Sigilon Therapeutics announced it will present data at the American Society of Hematology Annual Meeting demonstrating that its novel Shielded Living TherapeuticsTM platform for rare bleeding disorders remains viable in animal models for at least six months. The data also demonstrate dose-responsive in vivoexpression of human coagulation factor VIII (hFVIII) and correction of the bleeding phenotype in immunocompetent hemophilia A mice.
“The data we will be sharing at ASH are another important validation of our Shielded Living Therapeutics platform and our ability to deliver sustained production of crucial proteins, such as factor VIII, with a single treatment,” said David Moller, M.D., Sigilon’s Chief Scientific Officer.
The ASH abstract details Sigilon’s novel approach to developing durable cellular therapies. The process starts with engineering human cell lines to express high levels of hFVIII without the use of viral vectors. These cells are then encapsulated inside dual-compartment spheres. The inner compartment is designed to maximize cell viability and protein production in vivo. The outer layer of the spheres contains proprietary small molecules conjugated to alginate which avoids fibrosis and immune system attack.
In the latest studies, the therapeutic cells remained viable and continued producing stable levels of hFVIII six months after implantation in mice, after which the study was terminated. If these data are replicated in the clinic, the implanted cells could potentially eliminate the need for patients to get regular factor or non-factor injections.
“These data are unprecedented in demonstrating sustained expression of therapeutic proteins for the treatment of hemophilia,” said Deya Corzo, M.D., Sigilon’s Chief Medical Officer. “The results bolster our confidence in our Shielded Living Therapeutics platform, which enables a modular approach to harnessing the body’s most powerful machine – the human cell – to express therapeutic proteins for a wide array of indications.”
Sigilon recently received Orphan Drug Designation for SIG-001, its investigational therapy for hemophilia A. Clinical trials of SIG-001 are expected to begin in 2020. “We are looking forward to moving SIG-001 into the clinic as we advance our mission to replace fear with hope in patients living with chronic disease,” Dr.

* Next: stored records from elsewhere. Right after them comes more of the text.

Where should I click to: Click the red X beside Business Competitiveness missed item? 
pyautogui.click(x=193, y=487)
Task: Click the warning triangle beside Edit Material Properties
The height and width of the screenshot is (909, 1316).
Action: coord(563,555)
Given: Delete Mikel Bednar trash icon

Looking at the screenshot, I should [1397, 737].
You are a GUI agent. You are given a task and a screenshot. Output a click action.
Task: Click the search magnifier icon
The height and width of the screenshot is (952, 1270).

Corzo said.
The ASH abstract 2065 is entitled: “Correcting Rare Blood Disorders Using Coagulation Factors Produced in vivo by Shielded Living Therapeutics™ Products” and will be presented on Saturday, Dec. 7 from 5:30 – 7:30 p.m. ET during the Gene Therapy and Transfer: Poster I Session in Hall B of the Orange County Convention Center.
About Sigilon Therapeutics
Sigilon Therapeutics is developing functional cures for chronic diseases through its Shielded Living Therapeutics™ platform. Sigilon’s therapeutics consist of novel human cells engineered to produce the crucial proteins, enzymes or factors needed by patients living with chronic diseases such as hemophilia, diabetes and lysosomal storage disorders. The engineered cells are protected by Sigilon’s Afibromer™ biomaterials matrix, which shields them from immune rejection and fibrosis. Sigilon was founded by Flagship Pioneering in conjunction with Daniel Anderson, Ph.D., and Robert Langer, Sc.D., of the Massachusetts Institute of Technology.